The comments are associated with the keys, not with some position relative to the beginning of a mapping. Because of the way the YAML is tokenized the comments are associated with a following key.
The result of this is that if there is no longer a key, the comment is still available, but no longer emitted.
That side effect of this is that if you do:
import sys
import ruamel.yaml
yaml_str = """\
toplevel:
#comment1
hello: gut
#comment2
howdy: gut #horizontalcomment
#comment3
#comment4
gets: gut
#comment5
"""
data = ruamel.yaml.round_trip_load(yaml_str)

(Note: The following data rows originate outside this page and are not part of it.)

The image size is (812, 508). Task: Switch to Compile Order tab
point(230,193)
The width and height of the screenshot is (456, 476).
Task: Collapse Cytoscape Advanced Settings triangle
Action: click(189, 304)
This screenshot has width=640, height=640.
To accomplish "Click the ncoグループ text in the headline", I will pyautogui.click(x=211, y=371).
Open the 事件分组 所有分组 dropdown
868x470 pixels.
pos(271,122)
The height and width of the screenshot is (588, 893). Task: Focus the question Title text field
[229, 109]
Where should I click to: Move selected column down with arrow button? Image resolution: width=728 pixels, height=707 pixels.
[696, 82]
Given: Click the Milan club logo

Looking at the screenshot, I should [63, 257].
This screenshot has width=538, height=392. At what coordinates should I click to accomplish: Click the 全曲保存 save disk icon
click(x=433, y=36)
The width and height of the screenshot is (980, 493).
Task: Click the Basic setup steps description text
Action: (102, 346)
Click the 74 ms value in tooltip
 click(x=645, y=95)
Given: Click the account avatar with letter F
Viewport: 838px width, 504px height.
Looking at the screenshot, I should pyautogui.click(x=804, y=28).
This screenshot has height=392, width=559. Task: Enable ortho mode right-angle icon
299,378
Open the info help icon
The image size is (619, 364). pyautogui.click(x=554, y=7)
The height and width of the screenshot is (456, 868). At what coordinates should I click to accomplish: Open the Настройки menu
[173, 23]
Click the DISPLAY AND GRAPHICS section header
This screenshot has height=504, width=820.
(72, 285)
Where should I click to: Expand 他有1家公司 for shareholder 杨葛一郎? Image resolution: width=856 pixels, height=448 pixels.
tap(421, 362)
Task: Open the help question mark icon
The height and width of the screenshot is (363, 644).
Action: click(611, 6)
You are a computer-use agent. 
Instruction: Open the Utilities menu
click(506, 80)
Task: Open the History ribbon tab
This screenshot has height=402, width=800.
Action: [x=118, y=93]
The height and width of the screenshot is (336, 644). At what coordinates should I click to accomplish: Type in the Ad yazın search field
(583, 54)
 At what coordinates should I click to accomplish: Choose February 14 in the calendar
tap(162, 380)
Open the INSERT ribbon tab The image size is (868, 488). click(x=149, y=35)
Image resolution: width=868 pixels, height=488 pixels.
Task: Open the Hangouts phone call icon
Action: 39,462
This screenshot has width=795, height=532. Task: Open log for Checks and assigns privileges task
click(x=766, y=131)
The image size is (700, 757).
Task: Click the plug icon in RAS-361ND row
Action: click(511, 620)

del data['toplevel']['gets']
ruamel.yaml.round_trip_dump(data, sys.stdout)
you get your output_str
, and then if you follow that by:
data['toplevel']['gets'] = 42
ruamel.yaml.round_trip_dump(data, sys.stdout)
you'll get:
toplevel:
#comment1
hello: gut
#comment2
howdy: gut #horizontalcomment
#comment3
#comment4
gets: 42
#comment5
so the comments "magically" reappear.
If you want to move the comments to the end of the nested mapping (with key 'toplevel'), you can do:
comment_tokens = data['toplevel'].ca.items['gets'][1]
del data['toplevel'].ca.items['gets'] # not strictly necessary
data['toplevel'].ca.end = comment_tokens
and you'll get:
toplevel:
#comment1
hello: gut
#comment2
howdy: gut #horizontalcomment
#comment3
#comment4
#comment5
which is probably what you expected in the first place.